The desolate docks near Pier 39 where up to 1,700 sea lions congregated just months ago has people wondering where the animals went.

It was late summer that the increase in the number of the sea lions — at least triple what is typically at the tourist hotspot — led to the installation of extra docks for the animals to lounge on. The sea lions also started occupying nearby Hyde Street commercial docks, leading the Port of San Francisco to install 200 feet of mesh fencing about 3-feet high to keep them away.

Then, the sea lions started to leave.

The exodus began at the end of October. The animals typically head out of San Francisco Bay during fall and winter months and can be spotted along the coastline up to Oregon — their usual migration route. They turn around and start resurfacing in the Bay around March, said Jeff Boehm, executive director of the Sausalito-based Marine Mammal Center.

“It’s not a mystery that these animals come in and out of the Bay,” he said. “What’s mysterious is the extreme numbers this year.”

There has been no explanation for the dramatic swings in the number of sea lions at the pier, according to the Marine Mammal Center. The exodus has left people pondering why there are only a handful of the animals now, a time when there are typically a couple dozen at the site.

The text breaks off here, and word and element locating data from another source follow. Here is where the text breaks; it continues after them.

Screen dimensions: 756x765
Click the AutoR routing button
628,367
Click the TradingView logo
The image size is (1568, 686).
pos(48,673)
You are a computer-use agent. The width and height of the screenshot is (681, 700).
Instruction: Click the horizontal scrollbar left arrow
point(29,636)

Boehm said the herd is likely to return by the spring — as usual — which has Port officials thinking about what to do with the barricades to keep them off Hyde Street Pier.

“To tell you the truth, we don’t have a plan for the barricades yet — they’re still up,” Port spokeswoman Renee Martin said. “Normally this time of year, the numbers drop significantly … but they’re never at Hyde Street Pier.”